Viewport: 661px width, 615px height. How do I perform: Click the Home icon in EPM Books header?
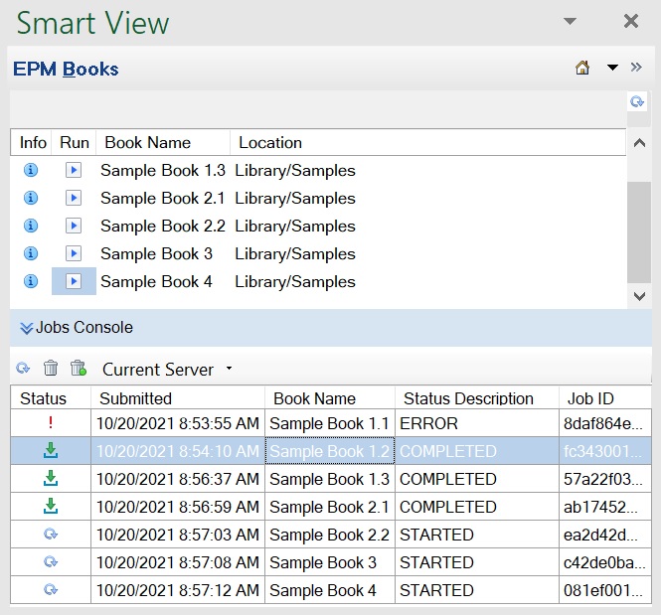point(582,69)
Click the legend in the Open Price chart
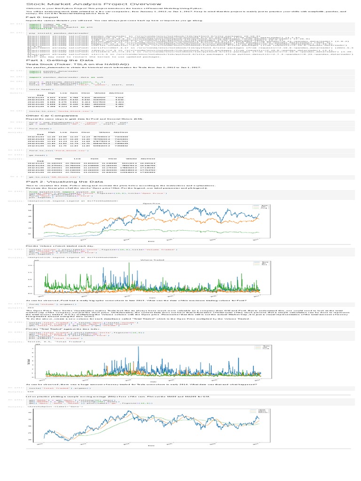 260,207
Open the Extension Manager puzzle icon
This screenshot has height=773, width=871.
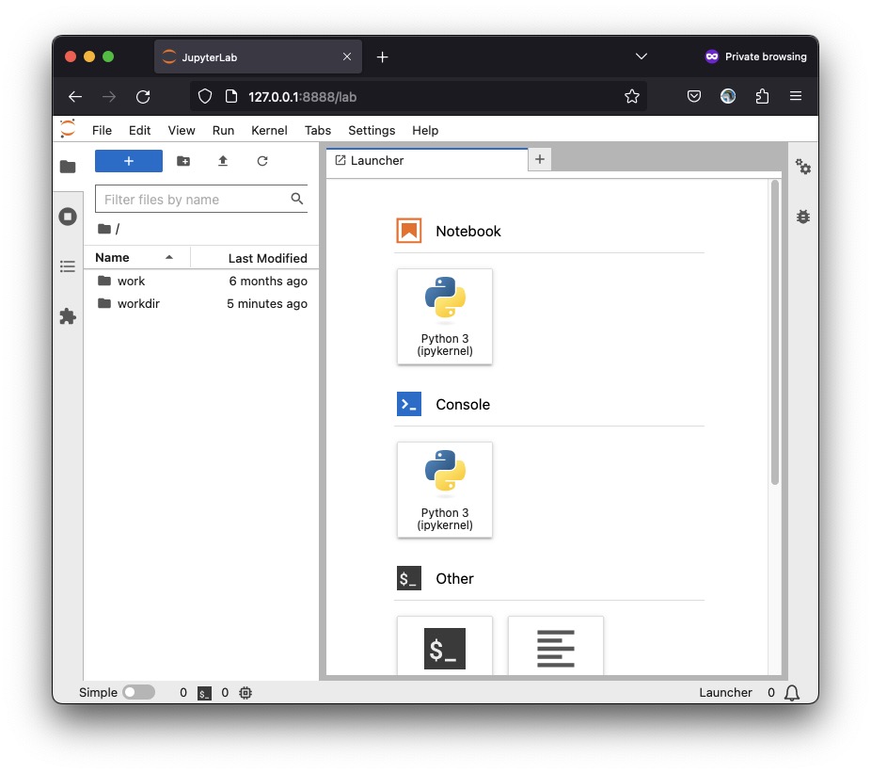(68, 316)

--*--

What the task asks: Please output the data above exactly as given, omitting every picture.

Solved exercise:
Viewport: 661px width, 615px height. How do I perform: Click the Home icon in EPM Books header?
point(582,69)
Click the legend in the Open Price chart
 260,207
Open the Extension Manager puzzle icon
This screenshot has height=773, width=871.
(68, 316)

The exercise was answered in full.